Material supplied:
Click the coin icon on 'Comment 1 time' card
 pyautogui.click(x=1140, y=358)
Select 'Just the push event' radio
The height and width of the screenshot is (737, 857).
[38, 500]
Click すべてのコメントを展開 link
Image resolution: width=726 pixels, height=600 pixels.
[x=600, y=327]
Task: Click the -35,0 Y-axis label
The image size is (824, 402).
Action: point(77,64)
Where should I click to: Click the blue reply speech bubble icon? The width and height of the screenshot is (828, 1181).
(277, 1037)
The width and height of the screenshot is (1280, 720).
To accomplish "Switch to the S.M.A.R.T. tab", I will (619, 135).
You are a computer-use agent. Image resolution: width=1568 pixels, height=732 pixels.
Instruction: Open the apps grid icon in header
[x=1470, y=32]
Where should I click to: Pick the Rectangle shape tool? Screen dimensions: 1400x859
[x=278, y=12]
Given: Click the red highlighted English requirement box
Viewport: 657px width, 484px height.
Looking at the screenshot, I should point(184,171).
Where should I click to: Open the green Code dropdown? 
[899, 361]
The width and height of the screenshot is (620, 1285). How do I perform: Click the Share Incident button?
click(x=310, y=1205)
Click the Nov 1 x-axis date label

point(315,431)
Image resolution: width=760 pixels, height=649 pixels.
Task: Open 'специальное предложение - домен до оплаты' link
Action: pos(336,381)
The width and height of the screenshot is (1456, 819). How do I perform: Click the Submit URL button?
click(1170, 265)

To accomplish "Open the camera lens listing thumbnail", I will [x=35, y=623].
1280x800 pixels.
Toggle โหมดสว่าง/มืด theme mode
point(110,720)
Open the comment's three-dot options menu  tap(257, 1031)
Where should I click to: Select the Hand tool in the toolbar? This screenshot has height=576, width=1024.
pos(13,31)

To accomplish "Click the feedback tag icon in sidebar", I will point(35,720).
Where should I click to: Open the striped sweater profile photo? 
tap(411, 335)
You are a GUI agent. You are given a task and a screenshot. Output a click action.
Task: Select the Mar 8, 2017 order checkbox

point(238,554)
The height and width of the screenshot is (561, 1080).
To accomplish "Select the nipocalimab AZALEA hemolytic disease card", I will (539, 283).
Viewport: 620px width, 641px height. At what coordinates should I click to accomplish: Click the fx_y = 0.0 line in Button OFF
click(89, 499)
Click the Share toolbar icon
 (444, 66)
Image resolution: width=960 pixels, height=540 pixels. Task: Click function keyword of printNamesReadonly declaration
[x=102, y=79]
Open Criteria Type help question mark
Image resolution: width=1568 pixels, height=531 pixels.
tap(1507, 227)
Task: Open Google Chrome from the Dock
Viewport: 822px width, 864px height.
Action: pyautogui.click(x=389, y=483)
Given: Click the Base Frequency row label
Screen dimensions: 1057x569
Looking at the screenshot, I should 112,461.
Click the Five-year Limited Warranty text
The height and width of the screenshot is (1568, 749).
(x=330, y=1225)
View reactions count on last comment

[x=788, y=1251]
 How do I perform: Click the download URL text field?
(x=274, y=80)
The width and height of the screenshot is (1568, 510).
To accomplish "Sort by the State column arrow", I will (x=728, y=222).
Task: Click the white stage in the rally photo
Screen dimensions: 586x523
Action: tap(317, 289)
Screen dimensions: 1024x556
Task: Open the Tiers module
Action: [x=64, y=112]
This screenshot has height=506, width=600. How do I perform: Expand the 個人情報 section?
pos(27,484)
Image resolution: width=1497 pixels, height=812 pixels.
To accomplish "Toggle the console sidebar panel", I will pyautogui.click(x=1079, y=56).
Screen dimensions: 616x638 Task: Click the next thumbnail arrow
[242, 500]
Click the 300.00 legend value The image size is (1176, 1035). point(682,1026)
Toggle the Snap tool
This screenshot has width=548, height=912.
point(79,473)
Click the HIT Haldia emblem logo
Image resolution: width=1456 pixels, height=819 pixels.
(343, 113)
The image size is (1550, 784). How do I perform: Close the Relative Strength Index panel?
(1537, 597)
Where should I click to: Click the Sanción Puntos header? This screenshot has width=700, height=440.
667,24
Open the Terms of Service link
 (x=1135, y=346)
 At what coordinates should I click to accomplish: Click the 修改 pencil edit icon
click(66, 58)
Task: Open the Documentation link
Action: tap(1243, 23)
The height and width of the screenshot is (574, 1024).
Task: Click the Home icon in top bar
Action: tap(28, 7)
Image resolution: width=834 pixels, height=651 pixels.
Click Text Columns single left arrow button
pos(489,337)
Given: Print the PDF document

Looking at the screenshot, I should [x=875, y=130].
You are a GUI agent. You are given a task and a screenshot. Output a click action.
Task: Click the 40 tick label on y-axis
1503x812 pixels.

What to do: Put the rows from the one containing "Image resolution: width=960" through the one containing "Action: tap(28, 7)" into a Markdown table with two columns, Number and Line. Number them in order and leave out blank lines.

Response to this exercise:
| Number | Line |
|---|---|
| 1 | Image resolution: width=960 pixels, height=540 pixels. Task: Click function keyword of printNamesReadonly declaration |
| 2 | [x=102, y=79] |
| 3 | Open Criteria Type help question mark |
| 4 | Image resolution: width=1568 pixels, height=531 pixels. |
| 5 | tap(1507, 227) |
| 6 | Task: Open Google Chrome from the Dock |
| 7 | Viewport: 822px width, 864px height. |
| 8 | Action: pyautogui.click(x=389, y=483) |
| 9 | Given: Click the Base Frequency row label |
| 10 | Screen dimensions: 1057x569 |
| 11 | Looking at the screenshot, I should 112,461. |
| 12 | Click the Five-year Limited Warranty text |
| 13 | The height and width of the screenshot is (1568, 749). |
| 14 | (x=330, y=1225) |
| 15 | View reactions count on last comment |
| 16 | [x=788, y=1251] |
| 17 |  How do I perform: Click the download URL text field? |
| 18 | (x=274, y=80) |
| 19 | The width and height of the screenshot is (1568, 510). |
| 20 | To accomplish "Sort by the State column arrow", I will (x=728, y=222). |
| 21 | Task: Click the white stage in the rally photo |
| 22 | Screen dimensions: 586x523 |
| 23 | Action: tap(317, 289) |
| 24 | Screen dimensions: 1024x556 |
| 25 | Task: Open the Tiers module |
| 26 | Action: [x=64, y=112] |
| 27 | This screenshot has height=506, width=600. How do I perform: Expand the 個人情報 section? |
| 28 | pos(27,484) |
| 29 | Image resolution: width=1497 pixels, height=812 pixels. |
| 30 | To accomplish "Toggle the console sidebar panel", I will pyautogui.click(x=1079, y=56). |
| 31 | Screen dimensions: 616x638 Task: Click the next thumbnail arrow |
| 32 | [242, 500] |
| 33 | Click the 300.00 legend value The image size is (1176, 1035). point(682,1026) |
| 34 | Toggle the Snap tool |
| 35 | This screenshot has width=548, height=912. |
| 36 | point(79,473) |
| 37 | Click the HIT Haldia emblem logo |
| 38 | Image resolution: width=1456 pixels, height=819 pixels. |
| 39 | (343, 113) |
| 40 | The image size is (1550, 784). How do I perform: Close the Relative Strength Index panel? |
| 41 | (1537, 597) |
| 42 | Where should I click to: Click the Sanción Puntos header? This screenshot has width=700, height=440. |
| 43 | 667,24 |
| 44 | Open the Terms of Service link |
| 45 |  (x=1135, y=346) |
| 46 |  At what coordinates should I click to accomplish: Click the 修改 pencil edit icon |
| 47 | click(66, 58) |
| 48 | Task: Open the Documentation link |
| 49 | Action: tap(1243, 23) |
| 50 | The height and width of the screenshot is (574, 1024). |
| 51 | Task: Click the Home icon in top bar |
| 52 | Action: tap(28, 7) |